Os preços das commodities brasileiras exportadas para os EUA caíram em julho, contrastando com a alta recente nos Estados Unidos

Carne, café e laranja têm queda pós-tarifa: as novas tarifas impostas pelos Estados Unidos ainda não entraram em vigor, mas seus efeitos já são sentidos no mercado atacadista brasileiro.

Os preços das principais commodities exportadas aos norte-americanos registraram uma queda significativa nos últimos dias de julho, um movimento que contrasta com a recente alta observada nos próprios EUA.

Essa oscilação de preços é um reflexo de fatores como demanda, oferta e as condições climáticas que afetam a produção agrícola, ilustrando a complexidade do mercado de commodities. É crucial entender como essas tarifas impactam não só os preços, mas também a economia local e a balança comercial.

A carne foi o produto com a maior retração. No acumulado de julho, os preços do boi gordo, medidos pelo índice Cepea em dólar, caíram 8,05%.

Com isso, a arroba recuou de patamares próximos a US$ 58 para US$ 53,20 nos negócios desta quarta-feira, 23 de julho. Isso representa uma redução significativa que pode afetar os produtores e a rentabilidade das fazendas.

Os dados são coletados pelo Centro de Estudos Avançados em Economia Aplicada (Cepea), da Escola Superior de Agricultura Luiz de Queiroz (Esalq/USP).

Esse cenário destaca a importância de diversificação nas estratégias de negócios dos pecuaristas, buscando alternativas que possam mitigar os impactos das flutuações de mercado.

Carne, café e laranja têm queda pós-tarifa

A laranja também acompanhou a tendência de queda. A caixa de 40,8 quilos teve um recuo de 5% no valor negociado em dólar, fazendo o indicador cair de US$ 8 para US$ 7,60 nas transações de ontem.

Esse valor se refere ao preço praticado na entrega da fruta ao processador. Além disso, é importante mencionar que a produção de laranja no Brasil é afetada por fatores climáticos, como a incidência de doenças nas plantações, o que pode impactar a oferta e, consequentemente, os preços.

A demanda externa por laranja brasileira também reflete a qualidade dos produtos, sendo considerada uma das melhores do mundo.

O café do tipo arábica, amplamente consumido nos EUA, seguiu o mesmo caminho, com uma queda de 4,18% no acumulado do mês até esta quarta-feira.

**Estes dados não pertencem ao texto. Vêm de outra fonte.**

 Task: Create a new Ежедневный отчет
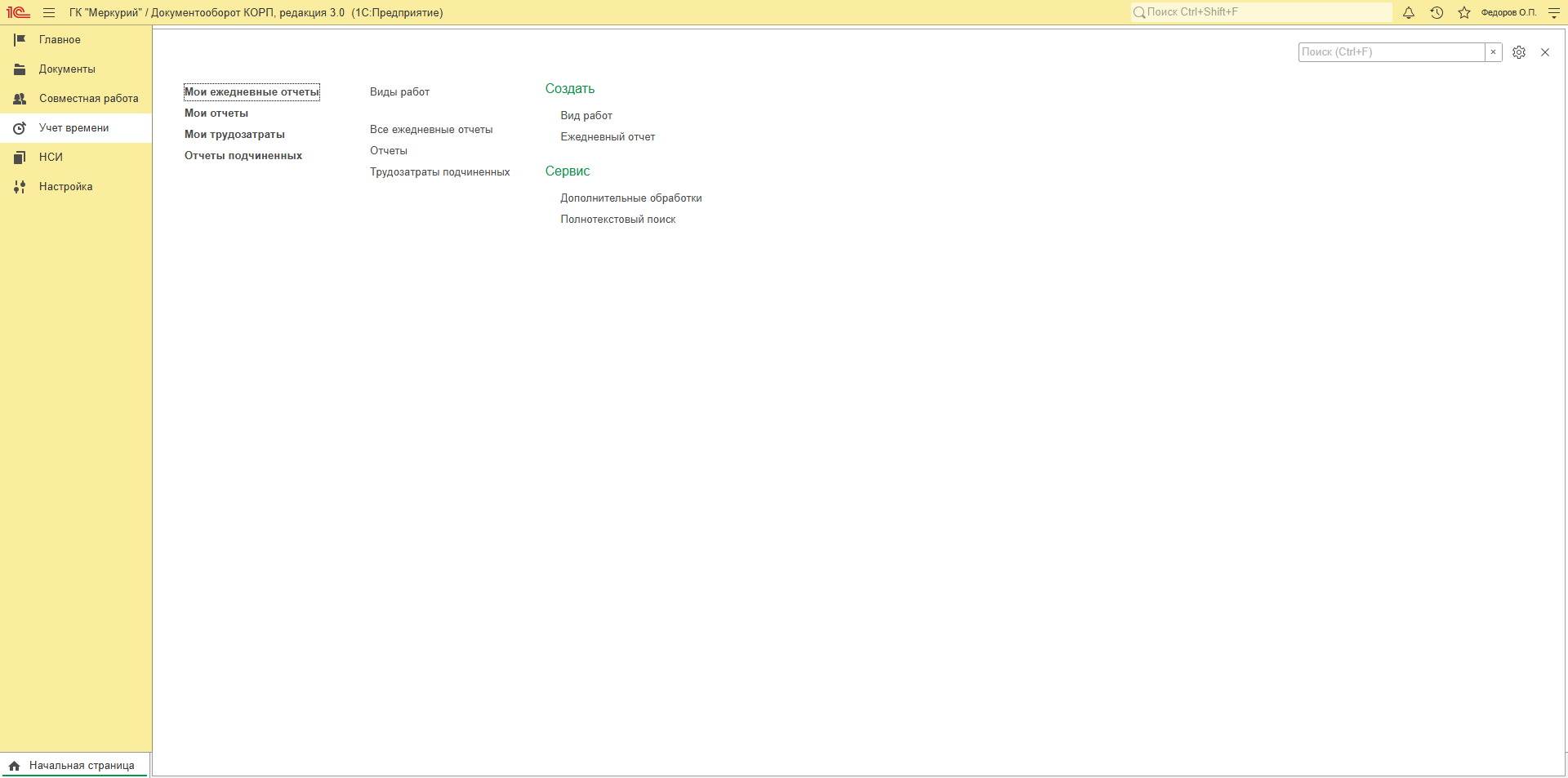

O café robusta, por sua vez, registrou uma retração ainda mais intensa, de 11,41% no mesmo período. Essa diminuição nos preços do café pode ser atribuída a uma superprodução em algumas regiões, além de variáveis como a valorização do dólar.

Os consumidores americanos estão cada vez mais exigentes quanto à qualidade do café, o que leva os produtores a investirem em melhores técnicas de cultivo e processamento para atender à demanda.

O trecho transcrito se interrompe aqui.